Unpredicted sudden death arising from hemangiopericytoma with massive intracranial hemorrhage is quite rare. We encountered a patient with recurrent infratentorial hemangiopericytoma presenting as life-threatening massive intracerebral hemorrhage. A 43-year-old man who had undergone craniotomy for total resection of an infratentorial hemangiopericytoma 17 months earlier presented with morning headache and generalized convulsions. Computed tomography revealed a massive hematoma in the right infratentorial region causing tonsillar herniation and emergency surgery was performed to evacuate the hematoma. Histological findings revealed hemangiopericytoma with hemorrhage. Neurological status remained unimproved and brain death was confirmed postoperatively. Hemangiopericytoma presenting as massive hemorrhage is quite rare. Since the risk of life-threatening massive hemorrhage should be considered, careful postoperative long-term follow-up is very important to identify tumor recurrences, particularly in the posterior cranial fossa, even if the tumor is completely removed.

1. Introduction

Hemangiopericytoma is a highly vascular tumor arising from pericytes. This tumor occasionally shows malignant behaviors such as local recurrence or distant metastasis [1]. Brain tumor manifesting as intracranial hemorrhage is a well-known phenomenon [2], but hemangiopericytoma is rarely associated with hemorrhage in either central nervous system or extracranial sites [35]. We encountered an extremely rare case with recurrent infratentorial hemangiopericytoma presenting as life-threatening massive intracranial hemorrhage.

2. Case Report

A 42-year-old man presented with morning headache. Magnetic resonance imaging (MRI) showed the mass as hypointense on T1-weighted imaging and hyperintense on T2-weighted imaging, with homogenous enhancement on gadolinium-enhanced imaging (Figure 1). Cerebral angiography demonstrated that the tumor was fed by the ascending pharyngeal and occipital arteries (Figures 2(a)2(c)). Surgery was performed via a retrosigmoid lateral suboccipital approach. Gross total removal of the tumor was performed and the dural attachment was cauterized. The tumor was highly vascular, with elastic, hard, and soft reddish components. Histological examination showed that the tumor was densely cellular and was composed of oval-shaped cells with vascular spaces (Figure 3(a)).
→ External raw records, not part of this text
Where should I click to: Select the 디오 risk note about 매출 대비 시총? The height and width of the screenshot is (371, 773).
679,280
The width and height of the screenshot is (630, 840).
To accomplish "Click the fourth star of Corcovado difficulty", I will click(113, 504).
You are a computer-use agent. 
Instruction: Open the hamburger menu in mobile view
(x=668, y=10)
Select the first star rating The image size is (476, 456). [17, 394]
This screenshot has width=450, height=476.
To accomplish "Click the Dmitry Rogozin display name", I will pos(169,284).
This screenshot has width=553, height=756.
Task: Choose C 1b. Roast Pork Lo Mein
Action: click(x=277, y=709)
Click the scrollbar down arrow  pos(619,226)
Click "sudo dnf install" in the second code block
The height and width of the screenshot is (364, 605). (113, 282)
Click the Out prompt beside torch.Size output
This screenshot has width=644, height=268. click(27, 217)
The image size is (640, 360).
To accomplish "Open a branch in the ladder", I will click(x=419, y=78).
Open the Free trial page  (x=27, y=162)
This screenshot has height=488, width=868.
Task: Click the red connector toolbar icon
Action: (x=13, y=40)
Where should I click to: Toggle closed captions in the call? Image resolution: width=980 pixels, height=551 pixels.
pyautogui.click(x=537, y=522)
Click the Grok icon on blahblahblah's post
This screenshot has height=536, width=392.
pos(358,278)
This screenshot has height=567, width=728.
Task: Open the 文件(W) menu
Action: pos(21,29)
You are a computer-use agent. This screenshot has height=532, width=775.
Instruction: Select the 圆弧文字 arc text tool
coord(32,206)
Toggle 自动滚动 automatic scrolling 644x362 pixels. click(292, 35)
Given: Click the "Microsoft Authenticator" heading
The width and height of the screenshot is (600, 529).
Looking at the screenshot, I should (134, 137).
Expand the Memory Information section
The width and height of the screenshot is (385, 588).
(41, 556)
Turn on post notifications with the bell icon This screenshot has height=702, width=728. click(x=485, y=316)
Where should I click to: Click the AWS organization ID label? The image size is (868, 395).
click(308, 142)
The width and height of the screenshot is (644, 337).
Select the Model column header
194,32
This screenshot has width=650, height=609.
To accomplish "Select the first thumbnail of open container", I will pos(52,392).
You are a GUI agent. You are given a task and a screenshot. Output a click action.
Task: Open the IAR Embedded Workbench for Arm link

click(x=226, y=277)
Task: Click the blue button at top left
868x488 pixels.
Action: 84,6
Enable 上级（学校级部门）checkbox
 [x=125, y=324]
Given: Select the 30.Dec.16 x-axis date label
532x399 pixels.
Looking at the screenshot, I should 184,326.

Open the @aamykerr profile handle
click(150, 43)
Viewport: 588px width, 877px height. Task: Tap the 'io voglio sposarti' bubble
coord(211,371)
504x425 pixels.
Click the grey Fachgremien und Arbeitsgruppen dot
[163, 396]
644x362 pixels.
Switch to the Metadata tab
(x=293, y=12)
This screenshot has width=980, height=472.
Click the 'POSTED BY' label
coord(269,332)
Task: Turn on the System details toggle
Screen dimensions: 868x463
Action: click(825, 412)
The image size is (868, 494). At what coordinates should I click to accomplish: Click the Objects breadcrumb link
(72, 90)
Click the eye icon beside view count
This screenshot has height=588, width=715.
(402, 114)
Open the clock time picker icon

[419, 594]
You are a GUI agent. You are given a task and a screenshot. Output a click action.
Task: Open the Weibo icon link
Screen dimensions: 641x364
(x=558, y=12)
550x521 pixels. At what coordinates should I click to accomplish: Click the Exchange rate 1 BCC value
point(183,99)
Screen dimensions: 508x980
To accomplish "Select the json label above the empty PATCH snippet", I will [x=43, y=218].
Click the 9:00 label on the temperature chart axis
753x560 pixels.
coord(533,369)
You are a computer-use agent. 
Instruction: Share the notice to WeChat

A rich network of reticulin fibers was seen between the tumor cells and vascular spaces (Figure 3(b)). MIB-1 index was 3%. The postoperative course was uneventful. Postoperative MRI showed total removal of the tumor, and the patient was discharged 1 week postoperatively. Eight months later, follow-up MRI demonstrated that no recurrence was apparent except enhancing lesion on the convexity dura at the previous excision site that is retrospectively considered to be suspicious of a recurrence (Figure 4). Although the neurological status of the patient had been intact at that time, nine months after the final follow-up MRI, the patient presented with sudden onset of headache and generalized convulsions, followed by cardiorespiratory arrest. Computed tomography (CT) revealed a huge hematoma in the resected tumor cavity that resulted in cerebellar tonsillar herniation (Figure 5); therefore, emergent craniotomy was performed. The hematoma was located in the subdural space and contained soft, reddish extra-axial tumor tissue with abundant vasculature. Histological examination showed a highly cellular tumor composed of spindle cells surrounding elongated blood vessels with a “staghorn” appearance (Figure 6). MIB-1 index was 5%. Postoperatively, the clinical course was dismal, and two weeks postoperatively, a clinical diagnosis of brain death was confirmed. Autopsy was not performed.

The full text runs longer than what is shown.